To reach net zero by 2050 means we must not only address our operational emissions, but also measure the GHG emissions of our clients, particularly in high-emitting sectors of our financing.

Our 2030 financed emissions targets are our interim goals on the path to net zero by 2050, serving as key guideposts for our organization as we further integrate climate-related risks and considerations into our business.

In setting our interim Scope 3 financed emissions targets, we are embarking on a multi-year journey to align our financing portfolio with our net-zero target. We recognize that measurement methodologies and decarbonization scenarios, as well as data quality, will evolve over time. We have made the determination to move ahead despite these challenges, and not wait for a pre-defined pathway.

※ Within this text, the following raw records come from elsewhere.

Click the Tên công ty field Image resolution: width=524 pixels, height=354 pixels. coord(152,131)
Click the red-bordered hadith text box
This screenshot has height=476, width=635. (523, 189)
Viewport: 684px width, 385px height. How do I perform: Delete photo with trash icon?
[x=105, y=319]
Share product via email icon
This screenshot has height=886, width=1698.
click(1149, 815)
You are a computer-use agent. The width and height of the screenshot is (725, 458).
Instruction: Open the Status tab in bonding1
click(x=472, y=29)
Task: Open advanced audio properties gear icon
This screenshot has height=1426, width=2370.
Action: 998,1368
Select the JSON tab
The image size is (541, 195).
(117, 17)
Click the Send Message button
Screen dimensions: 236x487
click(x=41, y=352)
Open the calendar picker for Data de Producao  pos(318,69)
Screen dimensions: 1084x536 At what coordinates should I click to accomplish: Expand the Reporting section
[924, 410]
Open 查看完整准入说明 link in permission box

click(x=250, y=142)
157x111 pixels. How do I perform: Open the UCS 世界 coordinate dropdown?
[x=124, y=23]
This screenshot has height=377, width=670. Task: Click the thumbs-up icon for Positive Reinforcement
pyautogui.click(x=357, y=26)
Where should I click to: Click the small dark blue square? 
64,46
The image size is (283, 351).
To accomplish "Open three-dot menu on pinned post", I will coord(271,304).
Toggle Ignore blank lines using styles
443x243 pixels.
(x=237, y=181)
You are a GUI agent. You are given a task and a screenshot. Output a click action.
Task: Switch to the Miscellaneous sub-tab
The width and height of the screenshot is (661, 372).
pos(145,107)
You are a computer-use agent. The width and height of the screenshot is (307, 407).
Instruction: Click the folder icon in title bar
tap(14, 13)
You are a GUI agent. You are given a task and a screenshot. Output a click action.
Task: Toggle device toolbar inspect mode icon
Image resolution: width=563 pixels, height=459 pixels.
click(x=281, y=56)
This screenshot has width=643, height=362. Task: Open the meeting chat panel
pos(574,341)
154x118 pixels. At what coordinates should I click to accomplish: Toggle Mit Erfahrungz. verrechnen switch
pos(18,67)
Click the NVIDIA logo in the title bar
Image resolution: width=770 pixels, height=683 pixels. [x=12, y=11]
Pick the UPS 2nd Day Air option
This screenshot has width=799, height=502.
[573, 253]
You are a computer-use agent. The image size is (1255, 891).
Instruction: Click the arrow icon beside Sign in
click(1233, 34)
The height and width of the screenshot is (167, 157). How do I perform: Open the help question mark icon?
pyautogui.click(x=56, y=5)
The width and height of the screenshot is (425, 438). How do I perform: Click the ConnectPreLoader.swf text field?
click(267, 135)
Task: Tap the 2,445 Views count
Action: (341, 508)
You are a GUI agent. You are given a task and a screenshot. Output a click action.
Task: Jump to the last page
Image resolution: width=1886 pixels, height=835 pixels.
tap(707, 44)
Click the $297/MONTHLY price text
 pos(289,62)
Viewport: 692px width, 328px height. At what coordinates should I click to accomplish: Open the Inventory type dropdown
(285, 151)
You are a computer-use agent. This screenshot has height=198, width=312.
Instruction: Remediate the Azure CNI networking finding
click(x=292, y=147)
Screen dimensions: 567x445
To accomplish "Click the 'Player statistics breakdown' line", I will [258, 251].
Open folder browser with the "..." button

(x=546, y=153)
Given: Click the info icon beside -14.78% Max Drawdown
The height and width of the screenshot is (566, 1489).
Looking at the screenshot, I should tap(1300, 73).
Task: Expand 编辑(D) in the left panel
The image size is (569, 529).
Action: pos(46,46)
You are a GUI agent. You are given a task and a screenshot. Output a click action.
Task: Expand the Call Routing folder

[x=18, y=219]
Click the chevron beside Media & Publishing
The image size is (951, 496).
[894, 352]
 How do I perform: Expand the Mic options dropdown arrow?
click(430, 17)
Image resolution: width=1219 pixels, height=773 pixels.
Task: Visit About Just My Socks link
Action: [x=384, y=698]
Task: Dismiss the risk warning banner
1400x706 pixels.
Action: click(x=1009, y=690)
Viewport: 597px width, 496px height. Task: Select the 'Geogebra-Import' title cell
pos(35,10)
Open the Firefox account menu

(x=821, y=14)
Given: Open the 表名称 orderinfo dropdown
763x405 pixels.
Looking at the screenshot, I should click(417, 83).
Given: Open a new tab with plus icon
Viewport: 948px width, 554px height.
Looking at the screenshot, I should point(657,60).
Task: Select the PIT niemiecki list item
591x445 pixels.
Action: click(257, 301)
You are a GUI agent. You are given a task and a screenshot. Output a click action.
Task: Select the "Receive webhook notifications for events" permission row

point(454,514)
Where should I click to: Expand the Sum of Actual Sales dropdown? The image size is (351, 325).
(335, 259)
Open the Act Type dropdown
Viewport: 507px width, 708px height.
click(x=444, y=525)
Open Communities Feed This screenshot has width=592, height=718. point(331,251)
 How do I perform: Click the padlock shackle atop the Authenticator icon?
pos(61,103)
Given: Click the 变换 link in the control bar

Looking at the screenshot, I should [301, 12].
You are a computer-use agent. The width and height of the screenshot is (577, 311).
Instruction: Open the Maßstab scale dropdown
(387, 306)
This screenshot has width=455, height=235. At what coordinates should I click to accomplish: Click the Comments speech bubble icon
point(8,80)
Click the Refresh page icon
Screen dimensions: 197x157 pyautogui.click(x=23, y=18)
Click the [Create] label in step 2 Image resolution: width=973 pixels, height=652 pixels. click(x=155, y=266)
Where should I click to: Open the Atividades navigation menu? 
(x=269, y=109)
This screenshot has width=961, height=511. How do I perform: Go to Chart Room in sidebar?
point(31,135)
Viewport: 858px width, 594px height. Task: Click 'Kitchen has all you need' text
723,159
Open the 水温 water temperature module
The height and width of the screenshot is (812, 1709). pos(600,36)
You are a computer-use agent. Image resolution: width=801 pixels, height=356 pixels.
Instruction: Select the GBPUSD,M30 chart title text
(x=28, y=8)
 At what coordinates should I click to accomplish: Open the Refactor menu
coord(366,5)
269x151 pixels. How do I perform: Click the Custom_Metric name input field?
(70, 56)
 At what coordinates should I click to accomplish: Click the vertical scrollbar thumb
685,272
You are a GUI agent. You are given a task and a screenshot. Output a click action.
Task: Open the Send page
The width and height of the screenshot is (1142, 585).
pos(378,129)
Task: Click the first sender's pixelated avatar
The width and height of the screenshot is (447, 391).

We believe that data challenges should not impede or delay our objective of transparently tracking and disclosing our financed emissions. Mindful of these challenges, we will recalibrate our approach as appropriate as data improves and methodologies and pathways evolve.

Why is it important for a bank like TD to do this?

As one of the largest banks in North America, we understand that we can play a critical role in helping to create a more inclusive and sustainable future. This is core to our purpose as an organization. But as we confront the pressing challenges presented by climate change and address long-standing economic and social inequities brought to new light by the pandemic, the importance of this work is amplified. Setting our financed emissions targets represents a significant step forward, turning our commitments into action to support the ambitious goals we have set.

It is a priority for us to work with our clients to help them enable their low-carbon transitions. Many of our clients have developed, and started to implement, their own climate change and GHG emission reduction plans, and we expect many others to do so in the coming years. We are committed to supporting and actively engaging with our clients with our full suite of products and services as they execute their emissions reduction plans and seek out low-carbon opportunities.

We know that we as a business can only thrive when society as a whole thrives. Today, we are setting out another important step in our plan – our targets will provide critical guidance for how the Bank plays a role in a responsible transition to a low-carbon economy in the years ahead.

We do not underestimate the scale of the challenge ahead. Many pieces of the puzzle are still missing. The data is imperfect, methodologies are incomplete. There is no consistent global set of standards for measuring GHG emissions.

But the urgency of the climate crisis means we can no longer wait for a pathway to net zero to be neatly laid out before we act. We may not know every step, but the direction is clear.